P/1 – Dorinha, pegando um gancho do que você estava falando, da quantidade de informação que vocês têm, que o movimento ambientalista tem. O que você acha que falta dessas informações, essa comunicação com o resto? “O resto”, eu digo, com a população. Porque para você preservar, você tem que sentir um pertencimento, e que às vezes fica uma coisa muito distante.
R – Isso.
P/1 – Como você vê essa questão?
R – Isso passa em cima dessa pesquisa que eu tinha colocado, de compreender um pouco o que está por trás da atitude das pessoas. Se você começa a identificar por que as pessoas agem de tal ou tal forma, e algumas estratégias que se pode fazer em comunicação, como associar peças publicitárias, associar moda, associar o marketing, associar a cultura à paisagem e à biodiversidade, eu acho que é um grande argumento. A comunicação, a mídia, ela tem muito a ajudar nisso. Na realidade é difícil a gente dizer: “É isso ou aquilo”, é tudo em grande quantidade. Na realidade é conseguir alavancar grandes ações, e aí novamente a gente precisa de todo mundo. Tem que ter o professor da universidade lá que só entende de passarinho, o outro que só entende da plantinha ali, e outro que entenda de gente, que entenda de educação, de saúde, que consiga linckar. No caso lá de Murici, por exemplo, que o desafio da gente é a população, moradores vizinhos lá da área, o que a gente observa é que, se você estabelece para o dono da terra que ele pode ganhar mais plantando árvores e fazendo turismo, associado à conservação do que a cana... Quer dizer, tem um francês que eu não sei como se pronuncia o nome dele, que ele fala: “Existem três motivos para a biodiversidade, para a proteção da biodiversidade: o motivo ecológico, o motivo patrimonial e o motivo econômico”. Eles têm que estar de alguma forma associada. Uma vez eu perguntei a um amigo que tem uma mata que vivia cuidando, um biólogo, aí eu disse: “Se tivesse petróleo debaixo?” “Cortava!” (risos). Que triste. Mas tem que ter todos, tem que amar, ter uma relação cultural, tem que amar, ter uma relação de patrimônio. Não adianta a gente ficar dizendo assim: “Ele tem que proteger de todo jeito, ele tem...”. Muitas vezes a gente tem que barganhar. Eu me lembro quando eu fazia paisagismo, a gente ia lá para poder barganhar com o cara, tinha hora que ele rola o tronco e a árvore morre. Tem que ir lá, conversar com ele para ele plantar outra, dizer assim: “Quando essa daqui estiver grandinha, que eu ver que ela pega, aí eu deixo você cortar essa”. E a gente negociava, começava a dar folheto para ele, panfleto, e associar, e dar também uma plantinha que ele gostava ou coisas assim. É negociar, é um processo. O problema é que a população avança como trator em cima dos ecossistemas naturais, e aí, se a gente também não estabelecer alguns procedimentos com joga ali, joga aqui, amarra ali, a gente não vai ter nem alguns exemplares.

§ Conteúdo das linhas:
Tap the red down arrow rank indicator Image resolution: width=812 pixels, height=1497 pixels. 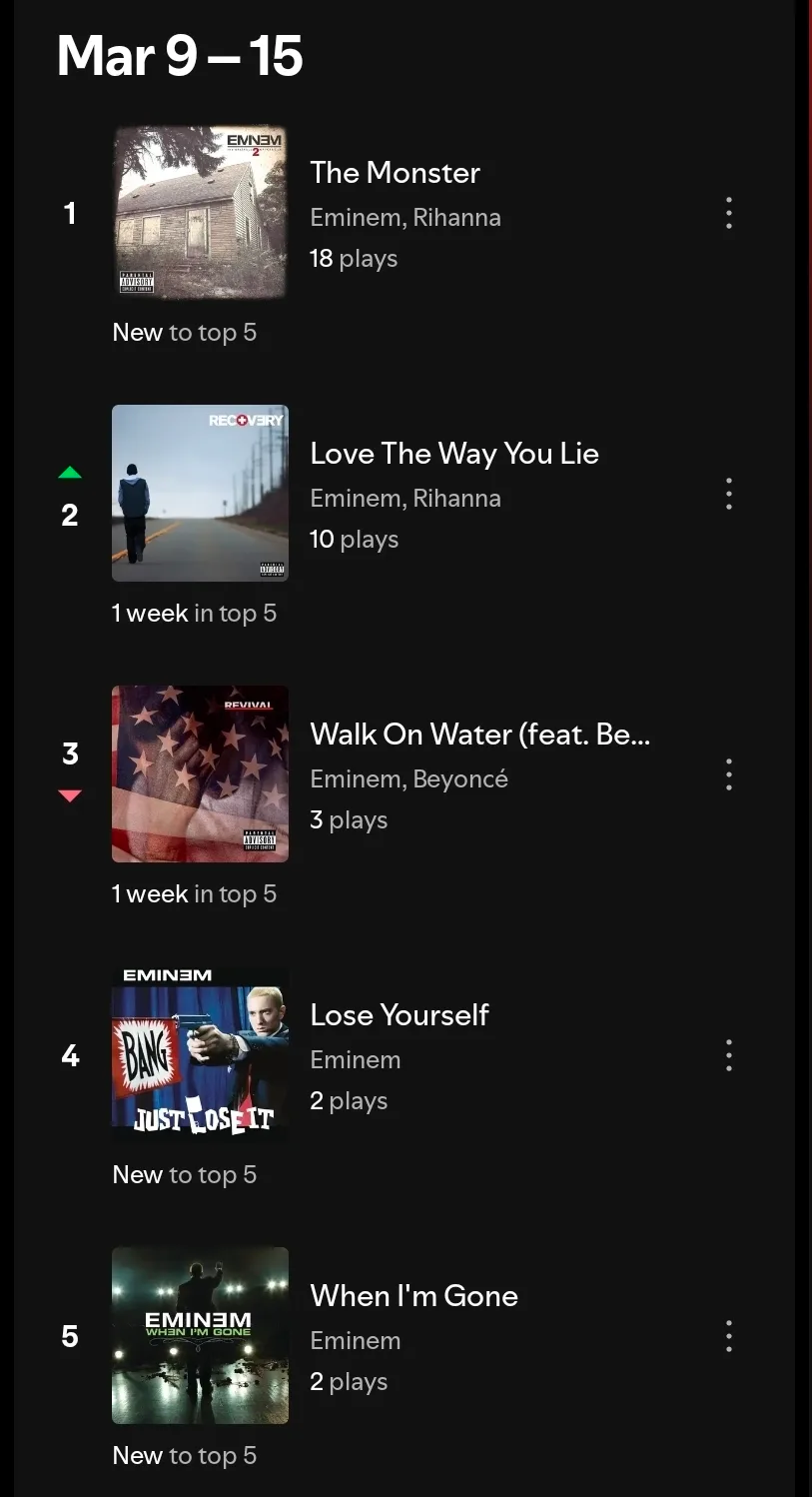pyautogui.click(x=70, y=795)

§ Objetivo do exercício:
Responda com base no documento:
1. Segundo o francês citado, quais são os três motivos para a proteção da biodiversidade?
2. O que o amigo biólogo respondeu à pergunta "Se tivesse petróleo debaixo?"?
3. No caso de Murici, qual é o desafio mencionado?

§ Solução do exercício:
1. O motivo ecológico, o motivo patrimonial e o motivo econômico.
2. "Cortava!"
3. A população, os moradores vizinhos da área.